>>>
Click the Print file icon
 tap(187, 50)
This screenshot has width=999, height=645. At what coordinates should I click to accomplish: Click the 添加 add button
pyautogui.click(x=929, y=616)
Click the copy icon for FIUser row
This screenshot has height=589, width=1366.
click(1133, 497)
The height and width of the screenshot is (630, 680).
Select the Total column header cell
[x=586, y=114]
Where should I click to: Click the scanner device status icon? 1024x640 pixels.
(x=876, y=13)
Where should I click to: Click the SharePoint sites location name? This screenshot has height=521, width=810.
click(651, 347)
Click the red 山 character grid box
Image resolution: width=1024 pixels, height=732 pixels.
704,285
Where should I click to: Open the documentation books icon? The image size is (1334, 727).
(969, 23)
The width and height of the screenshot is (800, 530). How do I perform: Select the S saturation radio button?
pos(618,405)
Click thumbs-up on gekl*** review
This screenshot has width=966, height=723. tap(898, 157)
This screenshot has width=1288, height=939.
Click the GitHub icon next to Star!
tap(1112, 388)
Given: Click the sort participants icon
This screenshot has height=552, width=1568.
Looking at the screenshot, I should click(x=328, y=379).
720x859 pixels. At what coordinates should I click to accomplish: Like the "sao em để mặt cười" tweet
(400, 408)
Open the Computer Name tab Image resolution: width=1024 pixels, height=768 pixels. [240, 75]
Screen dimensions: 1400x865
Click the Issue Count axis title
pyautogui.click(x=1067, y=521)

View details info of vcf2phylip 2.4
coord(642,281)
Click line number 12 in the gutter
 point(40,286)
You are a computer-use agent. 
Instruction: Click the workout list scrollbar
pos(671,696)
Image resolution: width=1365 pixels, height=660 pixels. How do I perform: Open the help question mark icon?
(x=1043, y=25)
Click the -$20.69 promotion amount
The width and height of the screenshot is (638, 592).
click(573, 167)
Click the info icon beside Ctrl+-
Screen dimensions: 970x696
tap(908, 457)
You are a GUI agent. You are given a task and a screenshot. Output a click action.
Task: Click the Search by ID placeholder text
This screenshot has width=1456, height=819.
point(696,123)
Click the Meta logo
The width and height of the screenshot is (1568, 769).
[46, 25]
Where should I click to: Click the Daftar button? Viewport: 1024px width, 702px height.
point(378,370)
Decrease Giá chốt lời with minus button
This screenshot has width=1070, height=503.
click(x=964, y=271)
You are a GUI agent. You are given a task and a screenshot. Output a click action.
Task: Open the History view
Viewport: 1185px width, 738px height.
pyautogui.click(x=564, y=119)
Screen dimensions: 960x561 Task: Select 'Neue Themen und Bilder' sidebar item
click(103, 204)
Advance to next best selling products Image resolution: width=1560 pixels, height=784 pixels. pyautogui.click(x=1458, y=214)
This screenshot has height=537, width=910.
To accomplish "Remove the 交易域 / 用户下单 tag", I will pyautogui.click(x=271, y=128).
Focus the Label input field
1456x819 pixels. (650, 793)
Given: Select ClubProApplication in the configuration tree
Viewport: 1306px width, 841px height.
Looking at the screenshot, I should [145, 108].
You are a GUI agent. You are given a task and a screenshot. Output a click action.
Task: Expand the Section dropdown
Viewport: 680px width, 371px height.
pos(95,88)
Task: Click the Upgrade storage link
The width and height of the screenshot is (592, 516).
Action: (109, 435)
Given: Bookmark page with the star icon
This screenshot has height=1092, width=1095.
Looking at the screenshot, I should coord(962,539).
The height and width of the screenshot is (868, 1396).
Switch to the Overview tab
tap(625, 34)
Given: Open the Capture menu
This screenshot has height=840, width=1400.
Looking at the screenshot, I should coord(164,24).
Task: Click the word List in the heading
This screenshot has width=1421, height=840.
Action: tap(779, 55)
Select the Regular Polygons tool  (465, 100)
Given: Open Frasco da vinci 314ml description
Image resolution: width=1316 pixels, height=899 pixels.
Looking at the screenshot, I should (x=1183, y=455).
<<<
ABOUT THIS EXERCISE ▸ Repeat the material word for word, leaving out no line.

SOLUTION FOR THIS TASK ▸
Click the Print file icon
 tap(187, 50)
This screenshot has width=999, height=645. At what coordinates should I click to accomplish: Click the 添加 add button
pyautogui.click(x=929, y=616)
Click the copy icon for FIUser row
This screenshot has height=589, width=1366.
click(1133, 497)
The height and width of the screenshot is (630, 680).
Select the Total column header cell
[x=586, y=114]
Where should I click to: Click the scanner device status icon? 1024x640 pixels.
(x=876, y=13)
Where should I click to: Click the SharePoint sites location name? This screenshot has height=521, width=810.
click(651, 347)
Click the red 山 character grid box
Image resolution: width=1024 pixels, height=732 pixels.
704,285
Where should I click to: Open the documentation books icon? The image size is (1334, 727).
(969, 23)
The width and height of the screenshot is (800, 530). How do I perform: Select the S saturation radio button?
pos(618,405)
Click thumbs-up on gekl*** review
This screenshot has width=966, height=723. tap(898, 157)
This screenshot has width=1288, height=939.
Click the GitHub icon next to Star!
tap(1112, 388)
Given: Click the sort participants icon
This screenshot has height=552, width=1568.
Looking at the screenshot, I should click(x=328, y=379).
720x859 pixels. At what coordinates should I click to accomplish: Like the "sao em để mặt cười" tweet
(400, 408)
Open the Computer Name tab Image resolution: width=1024 pixels, height=768 pixels. [240, 75]
Screen dimensions: 1400x865
Click the Issue Count axis title
pyautogui.click(x=1067, y=521)

View details info of vcf2phylip 2.4
coord(642,281)
Click line number 12 in the gutter
 point(40,286)
You are a computer-use agent. 
Instruction: Click the workout list scrollbar
pos(671,696)
Image resolution: width=1365 pixels, height=660 pixels. How do I perform: Open the help question mark icon?
(x=1043, y=25)
Click the -$20.69 promotion amount
The width and height of the screenshot is (638, 592).
click(573, 167)
Click the info icon beside Ctrl+-
Screen dimensions: 970x696
tap(908, 457)
You are a GUI agent. You are given a task and a screenshot. Output a click action.
Task: Click the Search by ID placeholder text
This screenshot has width=1456, height=819.
point(696,123)
Click the Meta logo
The width and height of the screenshot is (1568, 769).
[46, 25]
Where should I click to: Click the Daftar button? Viewport: 1024px width, 702px height.
point(378,370)
Decrease Giá chốt lời with minus button
This screenshot has width=1070, height=503.
click(x=964, y=271)
You are a GUI agent. You are given a task and a screenshot. Output a click action.
Task: Open the History view
Viewport: 1185px width, 738px height.
pyautogui.click(x=564, y=119)
Screen dimensions: 960x561 Task: Select 'Neue Themen und Bilder' sidebar item
click(103, 204)
Advance to next best selling products Image resolution: width=1560 pixels, height=784 pixels. pyautogui.click(x=1458, y=214)
This screenshot has height=537, width=910.
To accomplish "Remove the 交易域 / 用户下单 tag", I will pyautogui.click(x=271, y=128).
Focus the Label input field
1456x819 pixels. (650, 793)
Given: Select ClubProApplication in the configuration tree
Viewport: 1306px width, 841px height.
Looking at the screenshot, I should [145, 108].
You are a GUI agent. You are given a task and a screenshot. Output a click action.
Task: Expand the Section dropdown
Viewport: 680px width, 371px height.
pos(95,88)
Task: Click the Upgrade storage link
The width and height of the screenshot is (592, 516).
Action: (109, 435)
Given: Bookmark page with the star icon
This screenshot has height=1092, width=1095.
Looking at the screenshot, I should coord(962,539).
The height and width of the screenshot is (868, 1396).
Switch to the Overview tab
tap(625, 34)
Given: Open the Capture menu
This screenshot has height=840, width=1400.
Looking at the screenshot, I should coord(164,24).
Task: Click the word List in the heading
This screenshot has width=1421, height=840.
Action: tap(779, 55)
Select the Regular Polygons tool  (465, 100)
Given: Open Frasco da vinci 314ml description
Image resolution: width=1316 pixels, height=899 pixels.
Looking at the screenshot, I should (x=1183, y=455).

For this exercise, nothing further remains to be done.